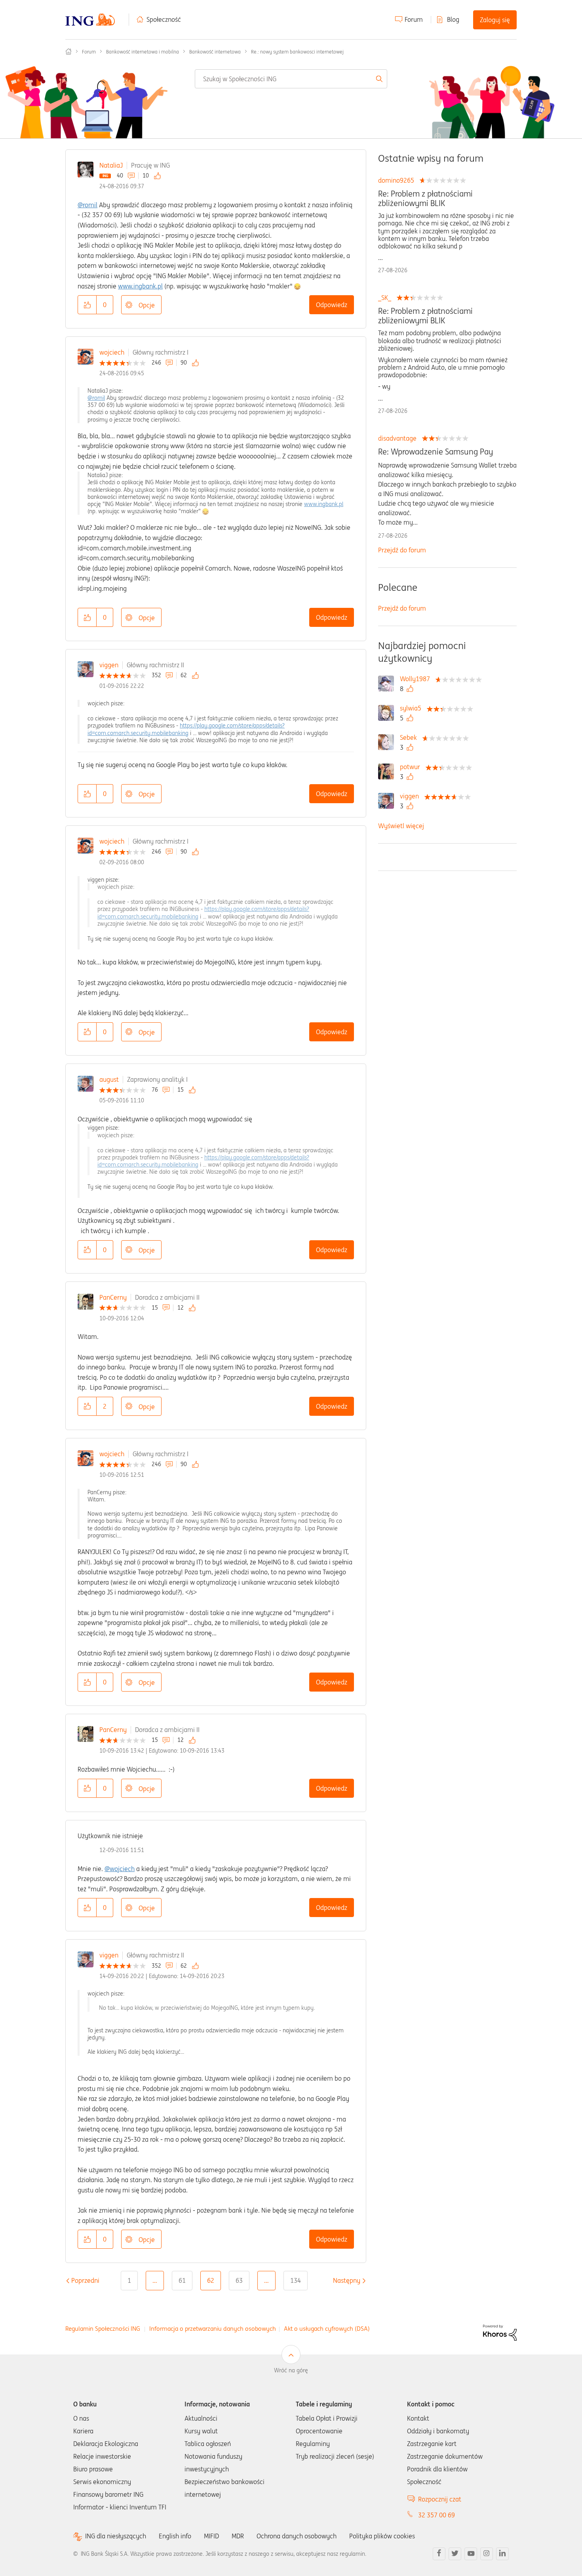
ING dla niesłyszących (115, 2536)
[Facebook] (439, 2553)
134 (295, 2280)
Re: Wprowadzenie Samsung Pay (435, 451)
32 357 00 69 (436, 2515)
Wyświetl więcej (401, 826)
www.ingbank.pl (140, 286)
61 (182, 2280)
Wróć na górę (291, 2370)
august (109, 1079)
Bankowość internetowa (215, 52)
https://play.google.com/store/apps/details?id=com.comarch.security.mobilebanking (186, 729)
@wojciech (120, 1869)
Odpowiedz (331, 305)
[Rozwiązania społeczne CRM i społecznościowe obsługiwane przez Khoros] (500, 2332)
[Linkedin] (502, 2553)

• Task statement:
Copy out exactly the lines that run from the one holding "Odpowiedz (331, 305)" through the end of the data above.

• Your response:
Odpowiedz (331, 305)
[Rozwiązania społeczne CRM i społecznościowe obsługiwane przez Khoros] (500, 2332)
[Linkedin] (502, 2553)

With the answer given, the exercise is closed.